The following constitutes the Schedule 13D filed by the undersigned (the “Schedule 13D”).
 
Item 1.
Security and Issuer.
 
This statement relates to the common Stock, $0.01 par value (the “Shares”), of Perceptron, Inc., a Michigan corporation (the “Issuer”).  The address of the principal executive offices of the Issuer is 47827 Halyard Drive, Plymouth, Michigan 48170.
 
Item 2.
Identity and Background.
 
(a)           This statement is filed by:
 
 
(i)
Moab Partners, L.P., a Delaware limited partnership (“Moab LP”);
 
 
(ii)
Moab Capital Partners, LLC, a Delaware limited liability company (“Moab LLC”), which serves as the investment adviser for Moab LP and a separately managed account (the “Managed Account”);
 
 
(iii)
Michael R. Rothenberg, who serves as the managing member of Moab LLC.
 
Each of the foregoing is referred to as a “Reporting Person” and collectively as the “Reporting Persons”.  Each of the Reporting Persons is party to that certain Joint Filing Agreement, as further described in Item 6.  Accordingly, the Reporting Persons are hereby filing a joint Schedule 13D.
 
(b)           The address of the principal office of each of the Reporting Persons is 15 East 62nd Street, New York, New York 10065.
 
(c)           The principal business of Moab LP is investing in event-driven securities.  Moab LLC serves as the investment adviser for certain private investment funds, including Moab LP and the Managed Account.
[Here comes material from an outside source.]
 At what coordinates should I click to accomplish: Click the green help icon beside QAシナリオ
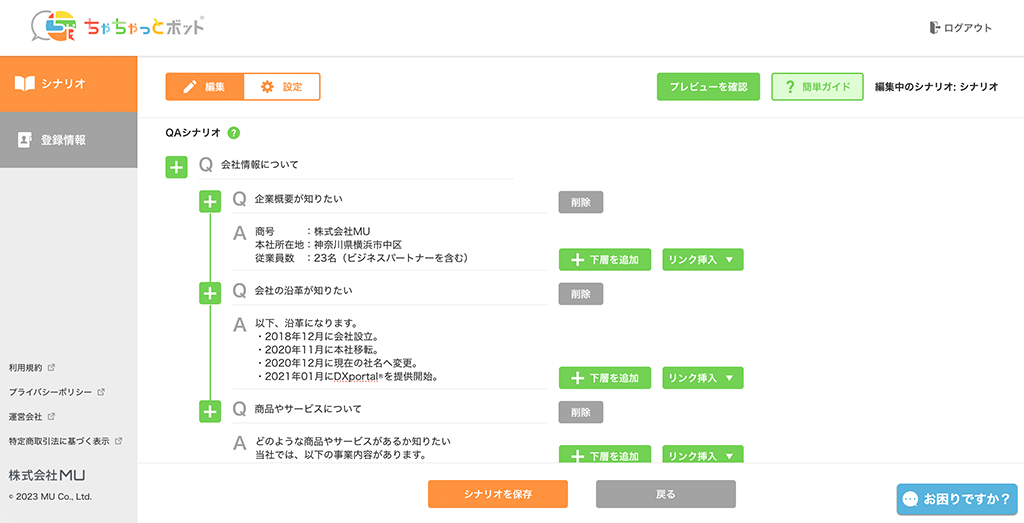tap(234, 132)
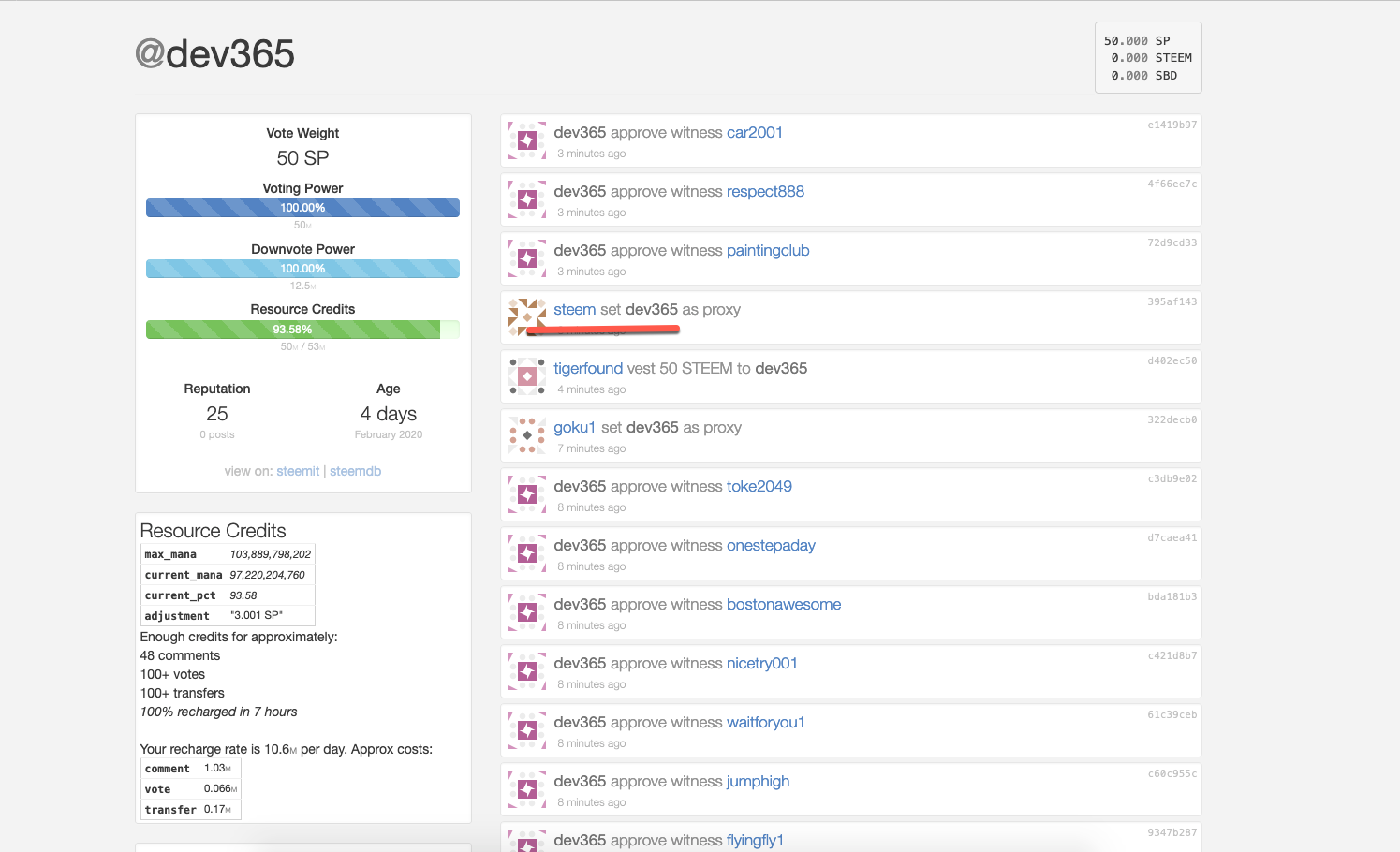
Task: Click the Downvote Power progress bar
Action: coord(302,269)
Mr. Rothenberg serves as the managing member of Moab LLC.
 
(d)           No Reporting Person has, during the last five years, been convicted in a criminal proceeding (excluding traffic violations or similar misdemeanors).
 
(e)           No Reporting Person has, during the last five years, been party to a civil proceeding of a judicial or administrative body of competent jurisdiction and as a result of such proceeding was or is subject to a judgment, decree or final order enjoining future violations of, or prohibiting or mandating activities subject to, federal or state securities laws or finding any violation with respect to such laws.
 
(f)           Mr. Rothenberg is a citizen of the United States of America.
 
Item 3.
Source and Amount of Funds or Other Consideration.
 
The Shares purchased by Moab LP and held in the Managed Account were purchased with working capital (which may, at any given time, include margin loans made by brokerage firms in the ordinary course of business) in open market purchases, except as otherwise noted as set forth on Schedule A.  The aggregate purchase price of the 587,666 Shares directly owned by Moab LP is approximately $4,321,000, including brokerage commissions.  The aggregate purchase price of the 30,204 Shares held in the Managed Account is approximately $207,000, including brokerage commissions.
 
 
5

 
CUSIP NO. 71361F100
 
Item 4.
Purpose of Transaction.
 
The Reporting Persons purchased the Shares based on the Reporting Persons’ belief that the Shares, when purchased, were undervalued and represented an attractive investment opportunity.  Depending upon overall market conditions, other investment opportunities available to the Reporting Persons, and the availability of Shares at prices that would make the purchase or sale of Shares desirable, the Reporting Persons may endeavor to increase or decrease their position in the Issuer through, among other things, the purchase or sale of Shares on the open market or in private transactions or otherwise, on such terms and at such times as the Reporting Persons may deem advisable.
 
The Reporting Persons have recently expressed their concerns privately to the Board of Directors of the Issuer (the “Board”) regarding the Issuer’s underperformance as well as the opportunities that they believe are available to increase value for the benefit of all stockholders, including a reconstituted Board, and the Reporting Persons’ desire to work constructively with the Issuer to implement the changes that the Reporting Persons believe are necessary to drive stockholder value.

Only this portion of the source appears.